Vestibular toxicity due to aminoglycoside use can be particularly devastating, especially in elderly persons whose comorbidities or concurrent medications may already predispose to falls. Risk factors for aminoglycoside induced vestibular toxicity include age, renal dysfunction, high daily or cumulative doses, and concurrent ototoxic medications, such as loop diuretics or vancomycin [44]. In a meta-analysis of 3 randomized, controlled trials, only age was a risk factor for auditory (cochlear) toxicity after adjustments for confounding variables [45]. Logistic regression analysis revealed an increasing probability of ototoxicity with advancing age, from 3% among patients aged 14 years to 26% among those aged 90 years. During receipt of aminoglycosides, audiometry may prove useful by detecting high-frequency hearing loss, which usually precedes clinical hearing loss. If long-term aminoglycoside therapy is prescribed, audiometry should be performed at baseline and every 2 weeks during therapy. Increasing age and high concentrations are also associated with hearing loss and/or tinnitus due to macrolide (or azalide) antibiotics and vancomycin. In such cases, ototoxicity is generally associated with maximally recommended doses, but it is usually reversible [46–49].
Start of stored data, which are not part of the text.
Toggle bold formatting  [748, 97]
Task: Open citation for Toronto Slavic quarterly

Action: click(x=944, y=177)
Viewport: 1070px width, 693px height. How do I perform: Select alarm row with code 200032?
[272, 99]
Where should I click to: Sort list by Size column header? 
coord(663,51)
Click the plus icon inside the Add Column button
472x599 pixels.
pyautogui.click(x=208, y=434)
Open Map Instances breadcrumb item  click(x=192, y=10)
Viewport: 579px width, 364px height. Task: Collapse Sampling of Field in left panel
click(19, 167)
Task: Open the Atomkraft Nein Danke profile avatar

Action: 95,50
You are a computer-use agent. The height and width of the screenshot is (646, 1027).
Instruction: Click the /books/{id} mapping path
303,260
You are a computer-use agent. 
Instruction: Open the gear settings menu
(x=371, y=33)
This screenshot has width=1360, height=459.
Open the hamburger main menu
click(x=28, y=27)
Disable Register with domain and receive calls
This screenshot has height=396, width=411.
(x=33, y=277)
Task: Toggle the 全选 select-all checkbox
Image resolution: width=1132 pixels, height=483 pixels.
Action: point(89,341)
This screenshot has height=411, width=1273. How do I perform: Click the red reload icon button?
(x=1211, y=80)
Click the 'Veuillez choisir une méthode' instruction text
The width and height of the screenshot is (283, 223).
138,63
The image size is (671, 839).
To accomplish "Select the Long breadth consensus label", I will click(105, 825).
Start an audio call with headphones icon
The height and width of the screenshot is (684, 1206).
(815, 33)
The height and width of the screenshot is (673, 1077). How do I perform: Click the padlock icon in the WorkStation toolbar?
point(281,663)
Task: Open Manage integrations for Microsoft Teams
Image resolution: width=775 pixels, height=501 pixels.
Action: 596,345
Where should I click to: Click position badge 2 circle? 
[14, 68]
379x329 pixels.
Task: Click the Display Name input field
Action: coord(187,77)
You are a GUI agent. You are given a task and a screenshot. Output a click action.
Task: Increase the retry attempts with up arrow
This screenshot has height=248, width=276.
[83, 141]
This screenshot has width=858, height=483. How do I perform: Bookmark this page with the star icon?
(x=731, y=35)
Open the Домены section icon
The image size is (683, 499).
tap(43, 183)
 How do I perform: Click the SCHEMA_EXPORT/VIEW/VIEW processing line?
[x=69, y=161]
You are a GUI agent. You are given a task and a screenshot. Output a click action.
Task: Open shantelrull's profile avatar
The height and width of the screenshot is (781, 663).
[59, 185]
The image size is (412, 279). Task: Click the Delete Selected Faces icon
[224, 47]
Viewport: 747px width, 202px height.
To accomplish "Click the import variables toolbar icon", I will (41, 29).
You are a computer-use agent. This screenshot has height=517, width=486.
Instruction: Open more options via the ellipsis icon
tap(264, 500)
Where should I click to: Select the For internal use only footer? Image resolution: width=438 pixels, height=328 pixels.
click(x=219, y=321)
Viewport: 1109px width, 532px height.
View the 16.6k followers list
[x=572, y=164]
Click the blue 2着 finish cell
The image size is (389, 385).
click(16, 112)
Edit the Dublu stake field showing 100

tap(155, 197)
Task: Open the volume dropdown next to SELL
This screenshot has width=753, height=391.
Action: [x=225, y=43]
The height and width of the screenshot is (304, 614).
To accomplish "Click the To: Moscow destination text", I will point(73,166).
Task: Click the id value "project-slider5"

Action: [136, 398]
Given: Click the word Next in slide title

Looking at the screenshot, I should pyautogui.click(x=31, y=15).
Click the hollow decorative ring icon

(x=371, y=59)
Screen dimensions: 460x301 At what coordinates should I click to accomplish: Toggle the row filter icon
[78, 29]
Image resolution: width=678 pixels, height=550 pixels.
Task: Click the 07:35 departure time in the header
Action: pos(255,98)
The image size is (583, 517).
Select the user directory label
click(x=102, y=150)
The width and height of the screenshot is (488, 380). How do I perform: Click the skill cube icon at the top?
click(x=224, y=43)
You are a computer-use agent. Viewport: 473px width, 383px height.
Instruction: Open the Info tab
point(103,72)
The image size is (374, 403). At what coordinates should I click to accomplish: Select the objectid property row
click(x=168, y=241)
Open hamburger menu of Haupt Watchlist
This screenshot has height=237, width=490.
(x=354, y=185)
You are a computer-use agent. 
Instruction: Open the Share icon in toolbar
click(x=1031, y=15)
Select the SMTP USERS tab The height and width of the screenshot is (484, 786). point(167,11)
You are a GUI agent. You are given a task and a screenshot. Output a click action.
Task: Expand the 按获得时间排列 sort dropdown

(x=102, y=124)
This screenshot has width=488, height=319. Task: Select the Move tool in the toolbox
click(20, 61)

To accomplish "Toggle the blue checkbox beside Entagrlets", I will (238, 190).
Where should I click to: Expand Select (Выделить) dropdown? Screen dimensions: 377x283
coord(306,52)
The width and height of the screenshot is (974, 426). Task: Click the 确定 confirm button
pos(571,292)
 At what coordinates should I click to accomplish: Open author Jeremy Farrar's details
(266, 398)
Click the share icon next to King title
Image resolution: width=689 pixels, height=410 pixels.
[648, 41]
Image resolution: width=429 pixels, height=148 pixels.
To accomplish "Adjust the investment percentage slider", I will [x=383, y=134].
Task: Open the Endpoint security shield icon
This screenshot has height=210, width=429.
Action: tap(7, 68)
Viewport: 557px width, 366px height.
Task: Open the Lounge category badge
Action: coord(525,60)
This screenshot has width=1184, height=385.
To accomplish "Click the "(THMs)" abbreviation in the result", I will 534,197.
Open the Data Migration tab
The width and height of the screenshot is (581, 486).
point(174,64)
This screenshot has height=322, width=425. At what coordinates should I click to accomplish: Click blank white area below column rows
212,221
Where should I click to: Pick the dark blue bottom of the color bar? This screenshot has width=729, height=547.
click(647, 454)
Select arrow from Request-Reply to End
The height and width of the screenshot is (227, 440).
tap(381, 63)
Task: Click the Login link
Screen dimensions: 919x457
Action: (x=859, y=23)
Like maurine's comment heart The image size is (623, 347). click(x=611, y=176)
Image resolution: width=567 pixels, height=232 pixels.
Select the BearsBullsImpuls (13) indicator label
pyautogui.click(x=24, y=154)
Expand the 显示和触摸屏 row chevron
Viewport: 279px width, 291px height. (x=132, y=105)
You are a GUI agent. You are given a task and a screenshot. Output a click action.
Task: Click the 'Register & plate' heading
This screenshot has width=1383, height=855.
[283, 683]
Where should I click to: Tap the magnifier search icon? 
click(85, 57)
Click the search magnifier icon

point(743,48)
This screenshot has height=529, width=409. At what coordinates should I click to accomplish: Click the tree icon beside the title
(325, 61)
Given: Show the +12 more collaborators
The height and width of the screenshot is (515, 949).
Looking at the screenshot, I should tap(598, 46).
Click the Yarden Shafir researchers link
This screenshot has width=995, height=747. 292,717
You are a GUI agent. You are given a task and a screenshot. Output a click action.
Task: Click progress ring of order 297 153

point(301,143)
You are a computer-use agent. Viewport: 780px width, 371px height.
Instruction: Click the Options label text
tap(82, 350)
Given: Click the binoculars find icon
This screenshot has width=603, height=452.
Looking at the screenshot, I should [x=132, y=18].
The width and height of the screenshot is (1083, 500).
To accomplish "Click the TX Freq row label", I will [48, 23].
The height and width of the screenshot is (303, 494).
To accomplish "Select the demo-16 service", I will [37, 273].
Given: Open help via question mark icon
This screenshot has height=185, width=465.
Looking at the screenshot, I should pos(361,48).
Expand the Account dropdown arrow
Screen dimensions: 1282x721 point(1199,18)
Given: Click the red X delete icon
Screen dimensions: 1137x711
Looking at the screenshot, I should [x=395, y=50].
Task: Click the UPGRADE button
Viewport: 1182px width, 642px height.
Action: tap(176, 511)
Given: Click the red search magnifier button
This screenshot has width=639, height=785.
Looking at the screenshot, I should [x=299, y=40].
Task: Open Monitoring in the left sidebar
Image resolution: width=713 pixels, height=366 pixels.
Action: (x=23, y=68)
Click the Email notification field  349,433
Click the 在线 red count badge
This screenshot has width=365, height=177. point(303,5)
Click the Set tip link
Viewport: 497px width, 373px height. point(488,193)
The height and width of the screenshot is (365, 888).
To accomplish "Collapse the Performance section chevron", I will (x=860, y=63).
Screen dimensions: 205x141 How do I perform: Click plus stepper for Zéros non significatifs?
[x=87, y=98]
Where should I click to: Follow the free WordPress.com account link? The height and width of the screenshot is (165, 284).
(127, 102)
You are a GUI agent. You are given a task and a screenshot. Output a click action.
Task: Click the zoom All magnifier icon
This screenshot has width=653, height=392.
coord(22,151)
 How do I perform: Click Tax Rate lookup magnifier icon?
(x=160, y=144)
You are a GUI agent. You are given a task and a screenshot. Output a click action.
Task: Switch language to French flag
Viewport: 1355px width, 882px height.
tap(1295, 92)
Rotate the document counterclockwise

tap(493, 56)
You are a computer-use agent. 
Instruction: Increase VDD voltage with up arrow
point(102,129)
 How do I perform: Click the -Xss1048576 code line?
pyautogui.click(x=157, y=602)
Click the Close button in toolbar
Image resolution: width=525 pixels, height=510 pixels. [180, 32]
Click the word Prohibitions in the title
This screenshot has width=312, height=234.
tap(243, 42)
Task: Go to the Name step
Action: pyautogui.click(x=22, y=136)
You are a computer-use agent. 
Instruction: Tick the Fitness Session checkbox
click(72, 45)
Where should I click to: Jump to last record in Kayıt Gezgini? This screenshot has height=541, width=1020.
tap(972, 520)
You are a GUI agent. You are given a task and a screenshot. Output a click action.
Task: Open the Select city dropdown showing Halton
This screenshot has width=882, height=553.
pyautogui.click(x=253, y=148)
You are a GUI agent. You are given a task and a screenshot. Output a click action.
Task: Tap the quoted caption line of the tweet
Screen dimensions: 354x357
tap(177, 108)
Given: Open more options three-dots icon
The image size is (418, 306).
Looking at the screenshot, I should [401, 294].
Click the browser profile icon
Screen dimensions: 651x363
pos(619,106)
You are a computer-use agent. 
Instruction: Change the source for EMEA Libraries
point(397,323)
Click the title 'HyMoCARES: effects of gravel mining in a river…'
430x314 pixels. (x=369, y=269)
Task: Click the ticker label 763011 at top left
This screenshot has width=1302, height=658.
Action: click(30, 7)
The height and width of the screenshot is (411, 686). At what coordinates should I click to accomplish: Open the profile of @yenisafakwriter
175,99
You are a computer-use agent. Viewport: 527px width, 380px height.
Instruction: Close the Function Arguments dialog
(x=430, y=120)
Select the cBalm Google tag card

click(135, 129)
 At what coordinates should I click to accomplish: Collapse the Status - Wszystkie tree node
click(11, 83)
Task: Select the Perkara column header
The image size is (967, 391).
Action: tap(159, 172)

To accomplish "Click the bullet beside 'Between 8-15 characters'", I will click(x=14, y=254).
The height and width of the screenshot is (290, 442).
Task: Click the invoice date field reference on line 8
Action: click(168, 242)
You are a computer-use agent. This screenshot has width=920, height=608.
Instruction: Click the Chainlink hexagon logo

Many factors, both patient related and treatment related, contribute to the pitfalls of antimicrobial use in elderly persons. Altered physiology leads to altered pharmacokinetics, so the most appropriate dose in an elderly person may not be the dose that is typically used in the general population. The risk of polypharmacy in elderly persons requires a review of the patient's medication list to assess potential drug interactions. However, this step is not without pitfalls, because of the potential for multiple prescribers and an incomplete medication list. Even if all precautions are taken, it may be inevitable that an adverse event occurs. For these reasons, clinicians are wise to prescribe judiciously to prevent unnecessary treatments and to monitor closely any antimicrobial therapy, however benign it may seem.
Potential conflicts of interest. J.C.W. has recently received research funding by Merck and is a member of a speakers' bureau for Elan Pharmaceuticals. C.M.F. and H.L.C.: no conflicts.